In the late fifth century BC, Democritus and Leucippus taught that the hidden substance in all physical objects consists of different arrangements of 1) atoms and 2) void. Both atoms and the void were never created, and they will be never ending. Democritus became famous for this idea, but he followed closely what his teacher Leucippus taught. No writings by Leucippus have survived, and we have just a few fragments of the writings of Democritus.
The void is infinite and provides the space in which the atoms can pack or scatter differently. The different possible packings and scatterings within the void make up the shifting outlines and bulk of the objects that organisms feel, see, eat, hear, smell, and taste. While organisms may feel hot or cold, hot and cold actually have no real existence. They are simply sensations produced in organisms by the different packings and scatterings of the atoms in the void that compose the object that organisms sense as being "hot" or "cold."

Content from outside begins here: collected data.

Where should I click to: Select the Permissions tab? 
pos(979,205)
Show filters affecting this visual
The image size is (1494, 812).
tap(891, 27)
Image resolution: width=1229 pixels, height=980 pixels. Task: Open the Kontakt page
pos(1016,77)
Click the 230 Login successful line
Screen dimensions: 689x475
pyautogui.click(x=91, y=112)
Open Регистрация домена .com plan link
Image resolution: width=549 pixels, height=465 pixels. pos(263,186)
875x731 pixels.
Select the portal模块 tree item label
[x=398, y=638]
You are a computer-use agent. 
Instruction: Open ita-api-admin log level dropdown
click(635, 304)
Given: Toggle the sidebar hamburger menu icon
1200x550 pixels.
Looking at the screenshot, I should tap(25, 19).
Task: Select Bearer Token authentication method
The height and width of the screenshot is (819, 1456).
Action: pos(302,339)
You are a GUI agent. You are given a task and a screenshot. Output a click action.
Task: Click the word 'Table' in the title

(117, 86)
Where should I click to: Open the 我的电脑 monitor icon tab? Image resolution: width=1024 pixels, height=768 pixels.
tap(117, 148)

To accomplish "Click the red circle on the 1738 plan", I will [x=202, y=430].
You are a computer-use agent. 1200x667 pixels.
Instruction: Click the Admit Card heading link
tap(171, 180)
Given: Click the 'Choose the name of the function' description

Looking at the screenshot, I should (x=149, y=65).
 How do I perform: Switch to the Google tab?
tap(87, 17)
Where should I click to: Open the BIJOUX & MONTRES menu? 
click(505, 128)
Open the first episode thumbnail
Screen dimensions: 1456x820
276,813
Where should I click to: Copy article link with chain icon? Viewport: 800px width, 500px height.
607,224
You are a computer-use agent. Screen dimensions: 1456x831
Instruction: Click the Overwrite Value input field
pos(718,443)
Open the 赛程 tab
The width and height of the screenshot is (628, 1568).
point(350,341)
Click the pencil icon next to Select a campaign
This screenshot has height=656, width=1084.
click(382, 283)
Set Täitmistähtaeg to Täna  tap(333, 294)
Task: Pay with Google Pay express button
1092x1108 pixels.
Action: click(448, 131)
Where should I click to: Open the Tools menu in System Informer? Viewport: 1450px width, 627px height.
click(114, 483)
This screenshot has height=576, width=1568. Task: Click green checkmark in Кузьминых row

The work of Democritus has survived only in secondhand reports, sometimes unreliable or conflicting. Much of the best evidence is that reported by Aristotle in his criticisms of atomism, who regarded him as an important rival in natural philosophy.
| Atom | Polyhedron | Number of Faces | Number of Triangles | |
|---|---|---|---|---|
| Fire | Tetrahedron (tetrahedron.gif) | 4 | 24 | |
| Air | Octahedron (octahedron.gif) | 8 | 48 | |
| Water | Icosahedron (icosahedron.gif) | 20 | 120 | |
| Earth | Cube (hexahedron.gif) | 6 | 24 | |
| Geometrical Simple Bodies According to Plato | ||||
Plato (c. 427—c. 347 BC) objected to the mechanistic purposelessness of the atomism of Democritus. He argued that atoms just crashing into other atoms could never produce the beauty and form of the world. In the Timaeus, (28B - 29A) Plato insisted that the cosmos was not eternal but was created, although its creator framed it after an eternal, unchanging model.
One part of that creation were the four simple bodies of fire, air, water, and earth. But Plato did not consider these corpuscles to be the most basic level of reality, for in his view they were made up of an unchanging level of reality, which was mathematical. These simple bodies were geometric solids, the faces of which were, in turn, made up of triangles. The square faces of the cube were each made up of four isosceles right-angled triangles and the triangular faces of the tetrahedron, octahedron, and icosahedron were each made up of six right-angled triangles.
He postulated the geometric structure of the simple bodies of the four elements as summarized in the table to the right. The cube, with its flat base and stability, was assigned to earth; the tetrahedron was assigned to fire because its penetrating points and sharp edges made it mobile. The points and edges of the octahedron and icosahedron were blunter and so these less mobile bodies were assigned to air and water. Since the simple bodies could be decomposed into triangles, and the triangles reassembled into atoms of different elements, Plato's model offered a plausible account of changes among the primary substances.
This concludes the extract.